*Input for this task*
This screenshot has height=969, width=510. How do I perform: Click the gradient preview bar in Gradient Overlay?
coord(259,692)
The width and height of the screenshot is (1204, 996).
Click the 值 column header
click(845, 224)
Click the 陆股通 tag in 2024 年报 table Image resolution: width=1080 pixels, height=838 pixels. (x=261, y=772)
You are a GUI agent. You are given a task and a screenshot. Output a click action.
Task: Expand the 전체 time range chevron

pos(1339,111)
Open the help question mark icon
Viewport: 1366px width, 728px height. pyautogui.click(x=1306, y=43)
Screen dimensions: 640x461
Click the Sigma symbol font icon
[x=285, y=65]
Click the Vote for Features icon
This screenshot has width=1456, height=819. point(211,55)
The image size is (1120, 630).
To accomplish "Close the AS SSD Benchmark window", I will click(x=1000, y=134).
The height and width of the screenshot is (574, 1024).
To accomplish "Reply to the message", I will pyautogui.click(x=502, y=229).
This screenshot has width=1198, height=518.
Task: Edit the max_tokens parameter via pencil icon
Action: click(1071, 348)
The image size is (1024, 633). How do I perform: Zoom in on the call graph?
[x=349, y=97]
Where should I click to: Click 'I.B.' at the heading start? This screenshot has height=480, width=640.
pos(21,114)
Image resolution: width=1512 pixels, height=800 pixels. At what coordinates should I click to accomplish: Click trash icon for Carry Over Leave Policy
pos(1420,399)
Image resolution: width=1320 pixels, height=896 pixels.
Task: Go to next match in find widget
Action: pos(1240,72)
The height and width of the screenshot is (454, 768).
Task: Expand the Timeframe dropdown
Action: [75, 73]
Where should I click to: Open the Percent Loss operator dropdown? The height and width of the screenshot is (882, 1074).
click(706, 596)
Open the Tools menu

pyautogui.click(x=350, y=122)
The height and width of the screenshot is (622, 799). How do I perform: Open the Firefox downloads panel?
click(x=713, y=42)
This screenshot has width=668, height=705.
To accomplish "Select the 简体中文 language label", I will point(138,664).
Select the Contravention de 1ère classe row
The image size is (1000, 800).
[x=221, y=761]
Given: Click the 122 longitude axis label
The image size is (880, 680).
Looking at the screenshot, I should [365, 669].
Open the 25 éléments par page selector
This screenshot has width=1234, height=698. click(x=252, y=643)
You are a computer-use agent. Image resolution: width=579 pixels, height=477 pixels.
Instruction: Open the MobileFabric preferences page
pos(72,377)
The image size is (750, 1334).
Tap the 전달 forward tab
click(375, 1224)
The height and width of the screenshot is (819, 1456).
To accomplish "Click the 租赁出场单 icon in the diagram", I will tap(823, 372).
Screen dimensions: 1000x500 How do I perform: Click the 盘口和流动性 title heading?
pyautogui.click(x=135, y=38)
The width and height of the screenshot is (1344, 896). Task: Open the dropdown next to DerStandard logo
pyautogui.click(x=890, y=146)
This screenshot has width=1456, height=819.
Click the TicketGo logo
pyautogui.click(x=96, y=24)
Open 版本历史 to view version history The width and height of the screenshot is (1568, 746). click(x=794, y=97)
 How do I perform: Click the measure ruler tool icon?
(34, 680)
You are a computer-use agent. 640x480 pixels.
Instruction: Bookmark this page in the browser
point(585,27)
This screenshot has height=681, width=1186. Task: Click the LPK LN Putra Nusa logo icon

*Exercise details*
Copy all the records above, substituting "How can I complete" for every "How do I perform" and leaving the rest untouched.

*Result of this task*
This screenshot has height=969, width=510. How can I complete: Click the gradient preview bar in Gradient Overlay?
coord(259,692)
The width and height of the screenshot is (1204, 996).
Click the 值 column header
click(845, 224)
Click the 陆股通 tag in 2024 年报 table Image resolution: width=1080 pixels, height=838 pixels. (x=261, y=772)
You are a GUI agent. You are given a task and a screenshot. Output a click action.
Task: Expand the 전체 time range chevron

pos(1339,111)
Open the help question mark icon
Viewport: 1366px width, 728px height. pyautogui.click(x=1306, y=43)
Screen dimensions: 640x461
Click the Sigma symbol font icon
[x=285, y=65]
Click the Vote for Features icon
This screenshot has width=1456, height=819. point(211,55)
The image size is (1120, 630).
To accomplish "Close the AS SSD Benchmark window", I will click(x=1000, y=134).
The height and width of the screenshot is (574, 1024).
To accomplish "Reply to the message", I will pyautogui.click(x=502, y=229).
This screenshot has width=1198, height=518.
Task: Edit the max_tokens parameter via pencil icon
Action: click(1071, 348)
The image size is (1024, 633). How can I complete: Zoom in on the call graph?
[x=349, y=97]
Where should I click to: Click 'I.B.' at the heading start? This screenshot has height=480, width=640.
pos(21,114)
Image resolution: width=1512 pixels, height=800 pixels. At what coordinates should I click to accomplish: Click trash icon for Carry Over Leave Policy
pos(1420,399)
Image resolution: width=1320 pixels, height=896 pixels.
Task: Go to next match in find widget
Action: pos(1240,72)
The height and width of the screenshot is (454, 768).
Task: Expand the Timeframe dropdown
Action: [75, 73]
Where should I click to: Open the Percent Loss operator dropdown? The height and width of the screenshot is (882, 1074).
click(706, 596)
Open the Tools menu

pyautogui.click(x=350, y=122)
The height and width of the screenshot is (622, 799). How can I complete: Open the Firefox downloads panel?
click(x=713, y=42)
This screenshot has width=668, height=705.
To accomplish "Select the 简体中文 language label", I will point(138,664).
Select the Contravention de 1ère classe row
The image size is (1000, 800).
[x=221, y=761]
Given: Click the 122 longitude axis label
The image size is (880, 680).
Looking at the screenshot, I should [365, 669].
Open the 25 éléments par page selector
This screenshot has width=1234, height=698. click(x=252, y=643)
You are a computer-use agent. Image resolution: width=579 pixels, height=477 pixels.
Instruction: Open the MobileFabric preferences page
pos(72,377)
The image size is (750, 1334).
Tap the 전달 forward tab
click(375, 1224)
The height and width of the screenshot is (819, 1456).
To accomplish "Click the 租赁出场单 icon in the diagram", I will tap(823, 372).
Screen dimensions: 1000x500 How can I complete: Click the 盘口和流动性 title heading?
pyautogui.click(x=135, y=38)
The width and height of the screenshot is (1344, 896). Task: Open the dropdown next to DerStandard logo
pyautogui.click(x=890, y=146)
This screenshot has width=1456, height=819.
Click the TicketGo logo
pyautogui.click(x=96, y=24)
Open 版本历史 to view version history The width and height of the screenshot is (1568, 746). click(x=794, y=97)
 How can I complete: Click the measure ruler tool icon?
(34, 680)
You are a computer-use agent. 640x480 pixels.
Instruction: Bookmark this page in the browser
point(585,27)
This screenshot has height=681, width=1186. Task: Click the LPK LN Putra Nusa logo icon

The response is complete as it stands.